Dimanche 14 février 2021, Frédérique Vidal, ministre de l’Enseignement supérieur et de la recherche, a déclaré sur CNews vouloir demander une enquête au CNRS sur « l’islamo-gauchisme » dans les universités. Ce faisant, elle illustrait parfaitement un système fébrile qui tente à tout prix de maintenir ses structures de pouvoir. Depuis, les attaques contre des chercheur·ses en études décoloniales et de genre se multiplient, au sein de l’université mais aussi sur les réseaux sociaux, de manière extrêmement violente. Retour sur les enjeux et conséquences de ces propos.

Je pense que l’islamo-gauchisme gangrène la société dans son ensemble et que l’université n’est pas imperméable, l’université fait partie de la société. (…) Ce que l’on observe dans les universités, c’est qu’il y a des gens qui peuvent utiliser leurs titres et l’aura qu’ils ont, ils sont minoritaires (…), pour porter des idées radicales ou pour porter des idées militantes.

Frédérique Vidal

Déjà fin novembre 2020, la ministre mettait à mal la liberté de la recherche avec l’adoption de la LPR (Loi de programmation de la recherche), allant vers toujours plus de compétition, de précarité des postes et de privatisation de l’Université.
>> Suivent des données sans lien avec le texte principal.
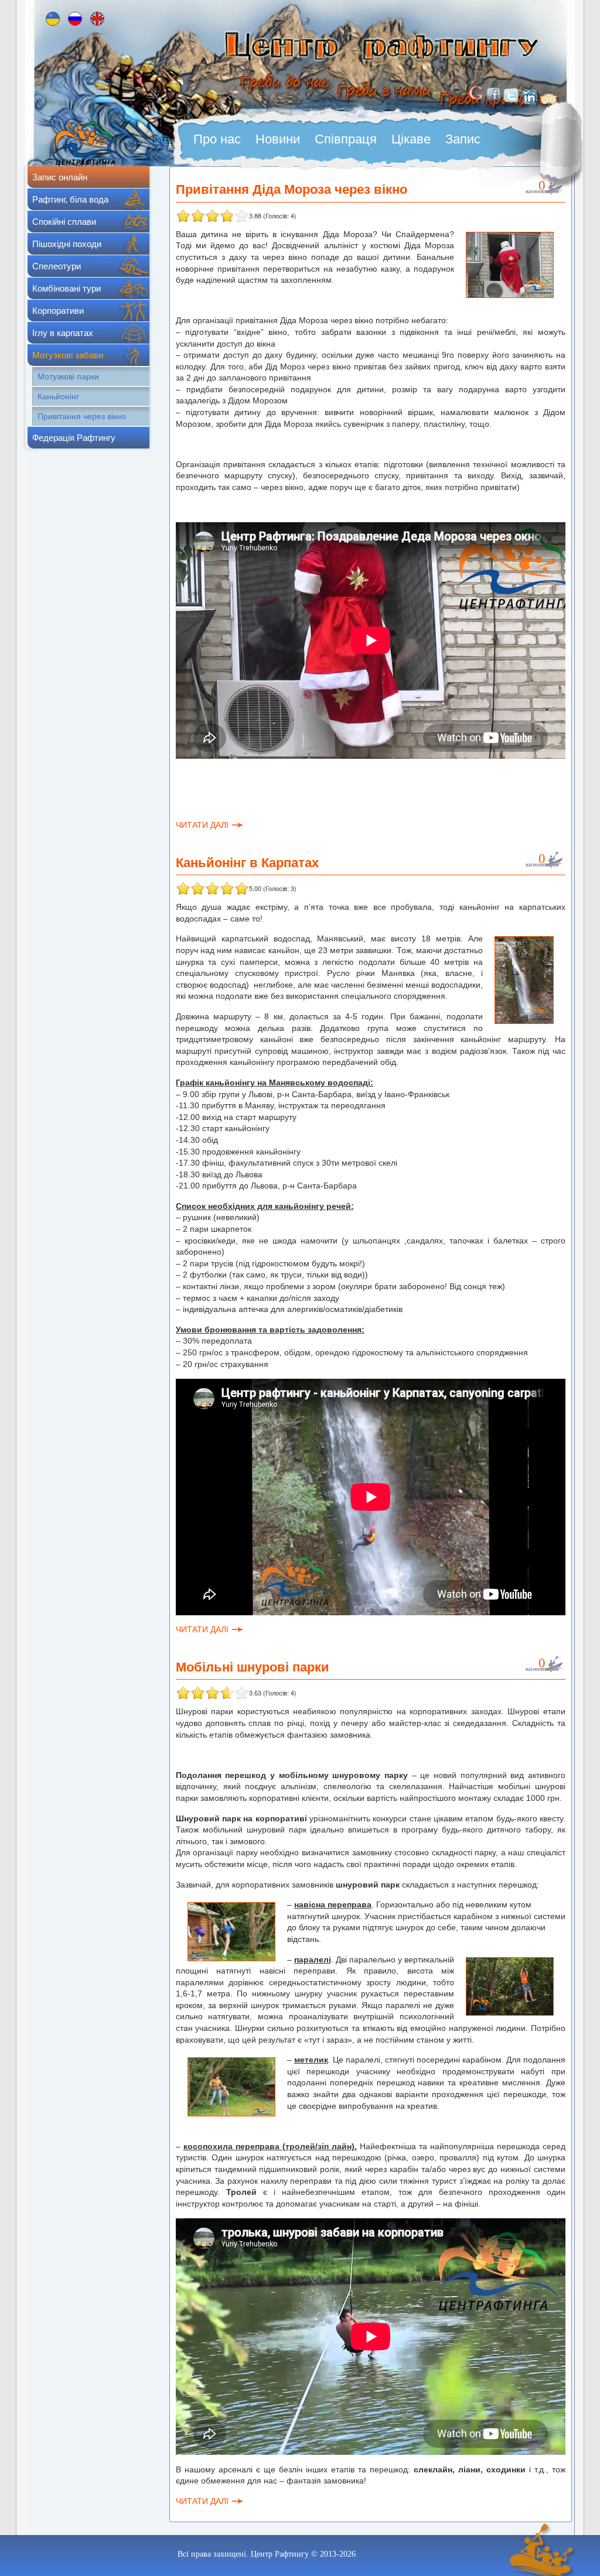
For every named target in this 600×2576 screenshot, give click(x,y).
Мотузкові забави (67, 355)
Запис (462, 139)
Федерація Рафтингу (73, 438)
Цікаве (411, 139)
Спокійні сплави (64, 222)
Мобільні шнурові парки (252, 1666)
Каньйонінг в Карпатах (247, 862)
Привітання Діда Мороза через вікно (291, 189)
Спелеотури (56, 266)
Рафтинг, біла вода (70, 199)
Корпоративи (58, 311)
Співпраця (346, 139)
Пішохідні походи (66, 244)
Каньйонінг (58, 396)
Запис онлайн (59, 177)
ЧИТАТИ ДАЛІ (202, 825)
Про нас (217, 139)
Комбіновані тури (66, 288)
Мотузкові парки (68, 376)
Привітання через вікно (82, 416)
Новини (277, 139)
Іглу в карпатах (62, 333)
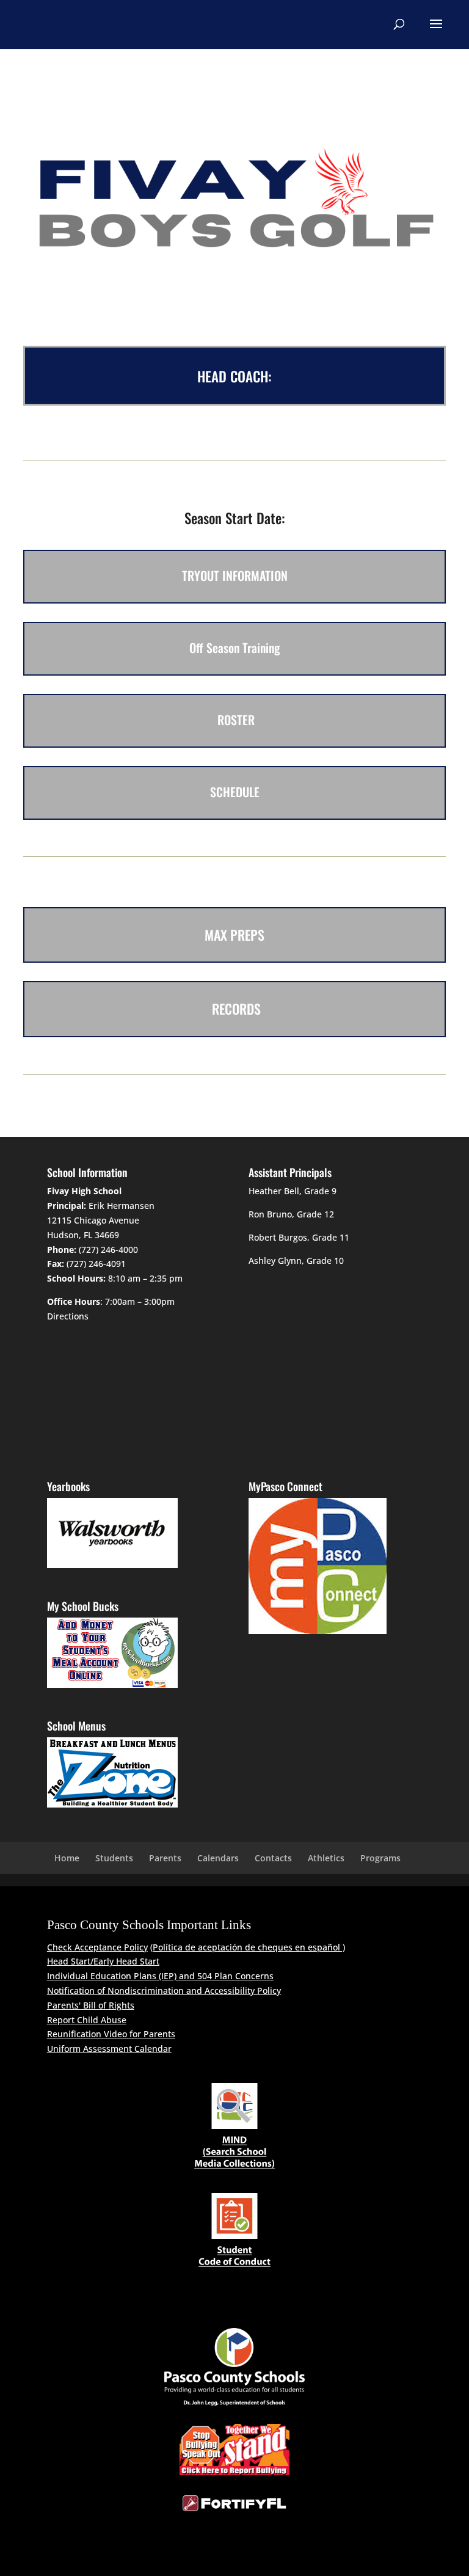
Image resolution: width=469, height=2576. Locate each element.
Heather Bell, (275, 1191)
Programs (380, 1858)
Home (66, 1858)
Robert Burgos (278, 1237)
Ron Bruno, (271, 1214)
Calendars (218, 1858)
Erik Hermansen (122, 1205)
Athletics (326, 1858)
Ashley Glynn (275, 1260)
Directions (68, 1316)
Comme si ce n’était suffisant, Frédérique Vidal s’est également lancée depuis février dans une chasse à une idéologie chimérique qui « gangrènerait » les institutions : « l’islamo-gauchisme ». Or il ne s’agit pas d’une expression employée au hasard mais qui est bien au contraire attachée à de criantes connotations. Le terme est né dans les milieux de droite et d’extrême droite au début des années 2000, élément à part entière de la sémantique d’Eric Zemmour, Marine Le Pen mais aussi d’un flot de personnalités centristes ou de centre-gauche : Manuel Valls, Caroline Fourest… Il témoigne de la peur et l’inconfort d’un pan de la société qui possède le pouvoir culturel, économique, social, de voir ses intérêts menacés par des jeunes et des chercheur·ses qui dépoussièrent les livres d’histoire et proposent de nouvelles interprétations de centaines d’années d’esclavage, colonisation, racisme, sexisme, homophobie, transphobie, etc.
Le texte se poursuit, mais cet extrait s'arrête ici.